Les observations des fédérations de chasseurs trouvent aujourd’hui un écho dans les travaux scientifiques. Dans une étude publiée en 2023 dans la revue The American Naturalist, une équipe dirigée par la chercheuse du CNRS Marlène Gamelon s’est intéressée aux conséquences des cycles de production des glands sur les populations de sangliers. Les chercheurs ont montré qu’une alternance régulière d’années de forte et de faible fructification des chênes favorise la croissance des effectifs. Or, les scientifiques soulignent que le réchauffement climatique pourrait justement accentuer ce type de phénomène, avec des printemps plus chauds et plus secs favorisant certaines productions de glands à l’automne. L’étude conclut que l’enchaînement des conditions environnementales influence directement l’évolution des populations sauvages et doit être pris en compte pour comprendre leur dynamique.

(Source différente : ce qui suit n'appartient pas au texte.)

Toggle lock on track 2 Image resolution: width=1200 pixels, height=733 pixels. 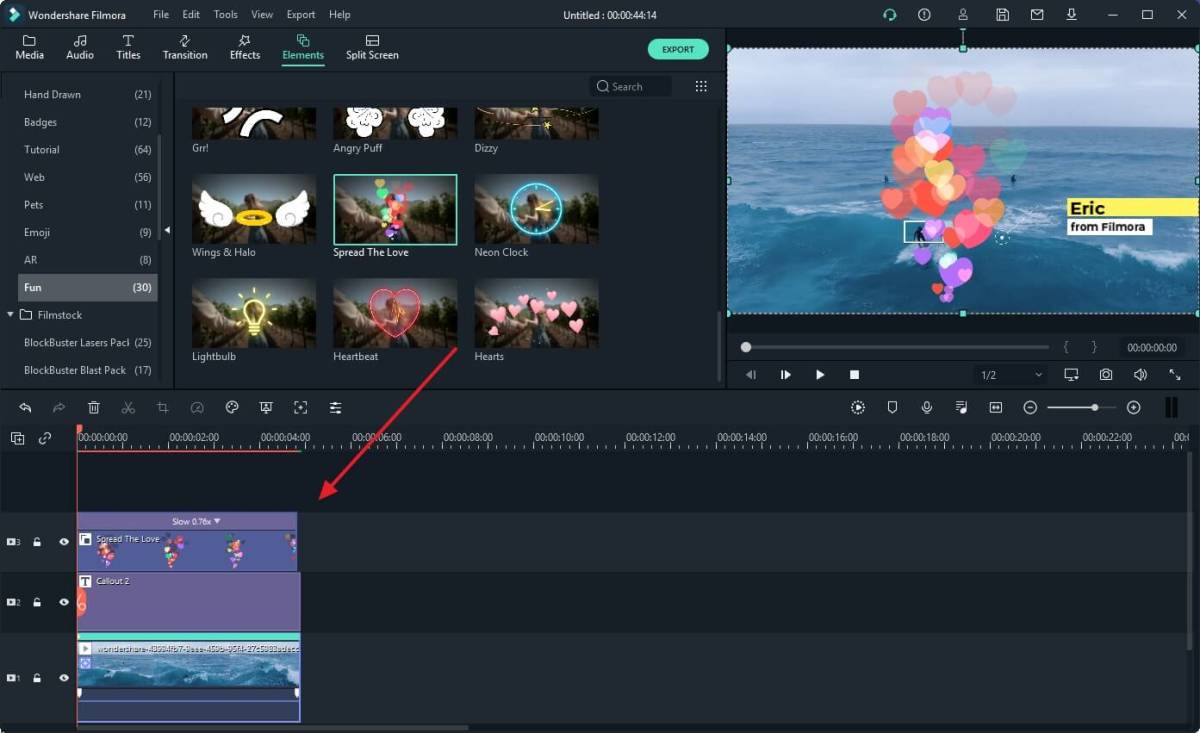click(x=37, y=602)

Une réalité observée bien au-delà du monde de la chasse

Cette analyse scientifique rappelle une évidence souvent volontairement occultée par nos opposants dans le débat public : l’augmentation des populations de sangliers n’est pas un phénomène limité à quelques territoires français ni à certaines pratiques cynégétiques. Partout en Europe, y compris dans des pays où les modes de gestion de la faune diffèrent fortement, les effectifs progressent depuis plusieurs décennies. Les chercheurs évoquent plusieurs facteurs complémentaires : abondance alimentaire, évolution des paysages agricoles, déprise rurale et désormais effets du changement climatique. Dans ce contexte, attribuer la prolifération actuelle des sangliers aux chasseurs (agrainage massif, croisement avec des porcs domestiques, lâchers de sangliers provenant d’élevages) apparaît désormais comme une vue de l’esprit, mue par un biais idéologique issu de la pensée anti-chasse la plus primaire. Les travaux du CNRS confirment au contraire que les mécanismes naturels liés au climat et à la disponibilité alimentaire jouent aujourd’hui un rôle déterminant, sinon essentiel, dans l’expansion de l’espèce.